Preheat the oven to 300 degrees F. Remove the pork from the refrigerator and pour off any juices from the bottom of the pan. Roast the pork, fat-side up, until the meat is pull-apart tender and a nice brown crust forms on the exterior, about 6 hours. Once juices have accumulated in the bottom of the pan, after about 1 1/2 hours, begin basting with the pan juices every hour or so.

After removing from the oven, transfer the roast to a large platter, cover loosely with foil, and set aside at room temperature for up to 1 hour before serving.

Salted Cabbage LeavesTrim the bottom of the head of cabbage and separate the leaves. Reserve the larger outer leaves and the smaller innermost leaves for another purpose, such as kimchi. Layer the medium-size leaves on a large rimmed baking sheet, sprinkling each leaf evenly with a generous dusting of salt between each layer. Set aside at room temperature until the leaves are wilted and pliable and have given up some of their liquid, about 2 hours. Rinse the leaves well under cold water to remove excess salt, then pat dry. Wrap the leaves in plastic wrap and refrigerate for up to 1 day.

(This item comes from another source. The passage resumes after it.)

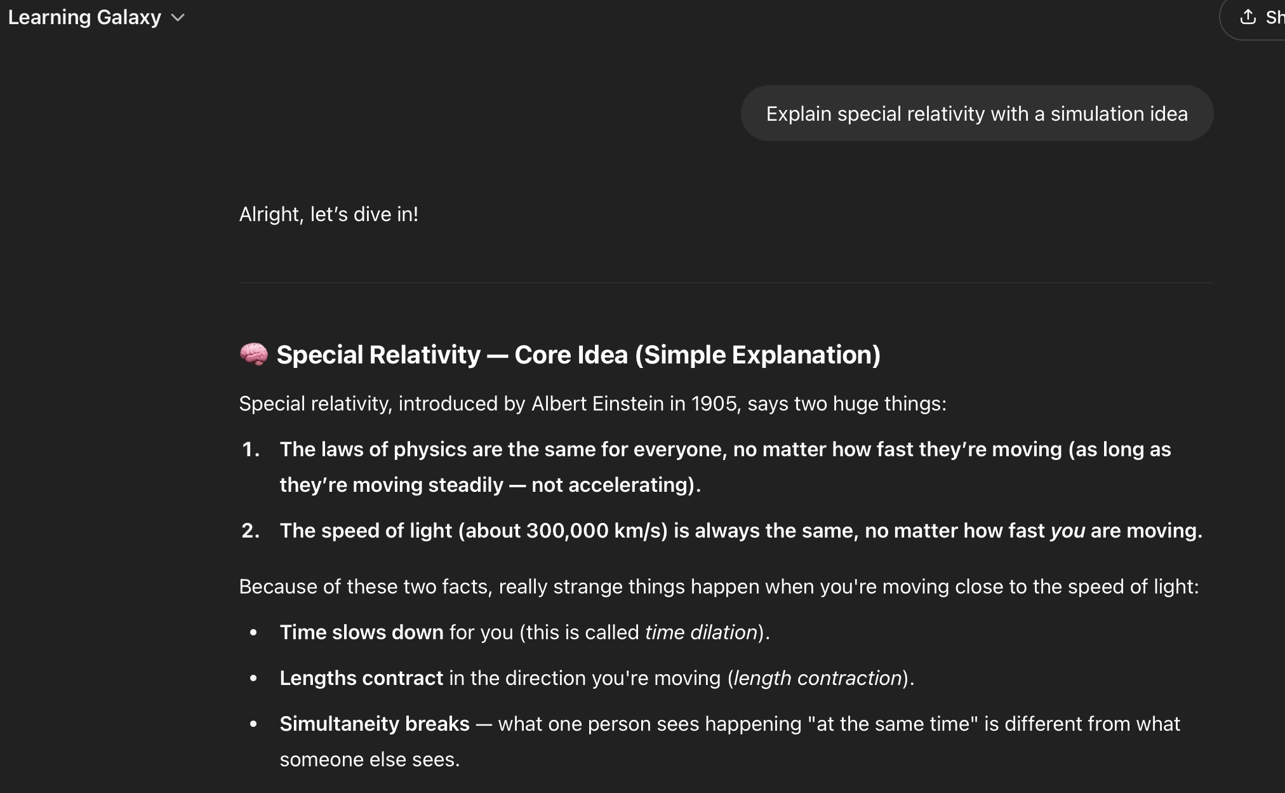
Task: Click numbered item about speed of light
Action: point(741,531)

Riesling Ssäm SauceIn a small bowl, whisk the scallions, Riesling, dwenjang, gochujang, vinegar, sesame seeds and sesame oil. The sauce will keep, covered, in the refrigerator for up to 3 days.

To ServeArrange the salted cabbage leaves, lettuce leaves, and fresh herb sprigs on a large platter. Put the ssäm sauce, sliced cucumbers and chilies, and hoisin sauce in small bowls, and the kimchi and steamed rice in medium bowls. Place the pork shoulder in the center of the table with two large forks for shredding the meat from the bone. Let everyone build their own wraps, filling the salted cabbage and fresh lettuce leaves with shredded meat and accompaniments.